Legislators love to hear about issues that matter to their constituents. They deal with hundreds of proposed pieces of legislation a year, and can't be expected to know that a proposed law is important to you unless you tell them. If you're signed up for Children's Hospital Colorado Grassroots Advocacy Network, you'll be alerted when bills with the potential to affect the health and well being of children are under consideration. Here are some quick and easy tips to use when contacting your legislators about potential legislation.
When Contacting Legislators by Phone:
- Identify yourself by name and home address.
- Identify the bill you wish to talk about, by name and number if possible.
- Briefly state your position and how you wish your legislator to vote.
- Ask for your legislator's stance on the bill or issue.

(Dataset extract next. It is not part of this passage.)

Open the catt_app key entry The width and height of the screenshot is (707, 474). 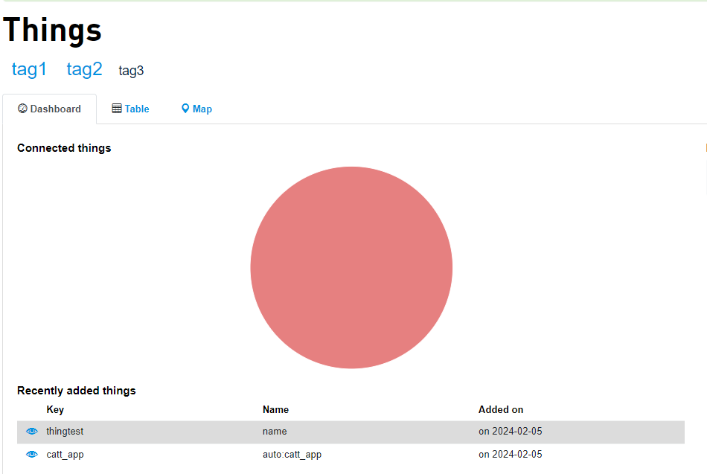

Ask for a commitment to vote for your position, but don't argue if the legislator has an opposing view or is not yet decided.

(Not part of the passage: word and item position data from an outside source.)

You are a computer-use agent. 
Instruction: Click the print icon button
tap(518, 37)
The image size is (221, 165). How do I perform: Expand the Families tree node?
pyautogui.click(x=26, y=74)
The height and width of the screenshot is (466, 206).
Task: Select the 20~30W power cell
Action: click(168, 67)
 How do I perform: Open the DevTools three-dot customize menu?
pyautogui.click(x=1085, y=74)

- If your legislator needs additional information, call a supporting organization to get the information and get it to your legislator as soon as possible.
- Recognize that legislators are often away from the office, on the floor or in committee, so you may get an aide or be asked to leave a voice mail message. That's great. Use the same basic rules. If you'd rather leave a message than talk to a live body, call in the evening.

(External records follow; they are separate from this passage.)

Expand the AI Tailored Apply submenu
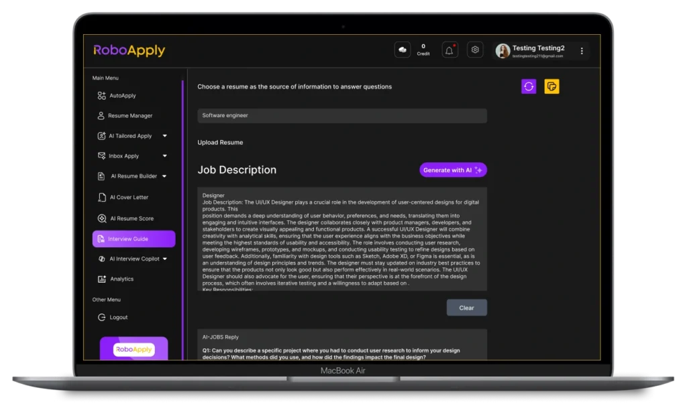 (x=165, y=136)

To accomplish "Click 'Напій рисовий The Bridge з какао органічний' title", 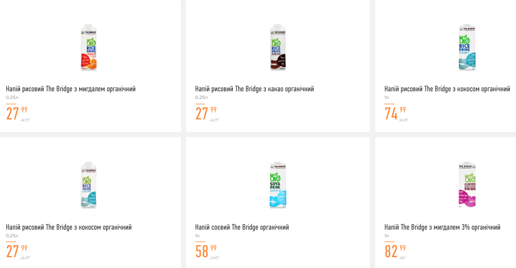I will click(254, 89).
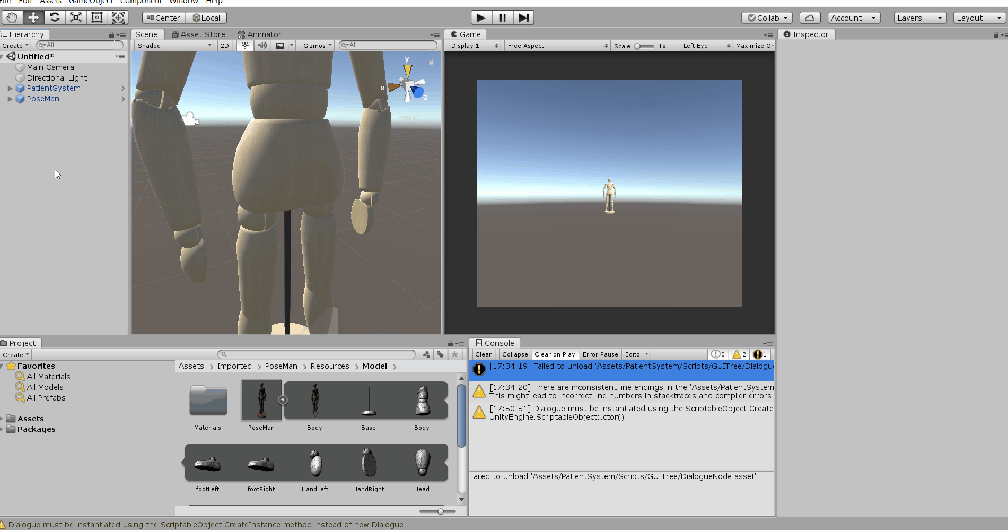This screenshot has width=1008, height=530.
Task: Select the Scale tool
Action: (x=76, y=18)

When Contacting a Legislator by Letter, Fax or Email:
- Make clear your position and exactly what you want your legislator to do.
- Personalize your communication by telling how the legislation will affect you and others you know in your own words. Write briefly, on one subject at a time, and refer to bills by name and number.
- Sign your letter with your name and home address so that your legislator knows if you are a constituent. Also include your phone number.
- When a legislator votes as you asked, send a thank you note.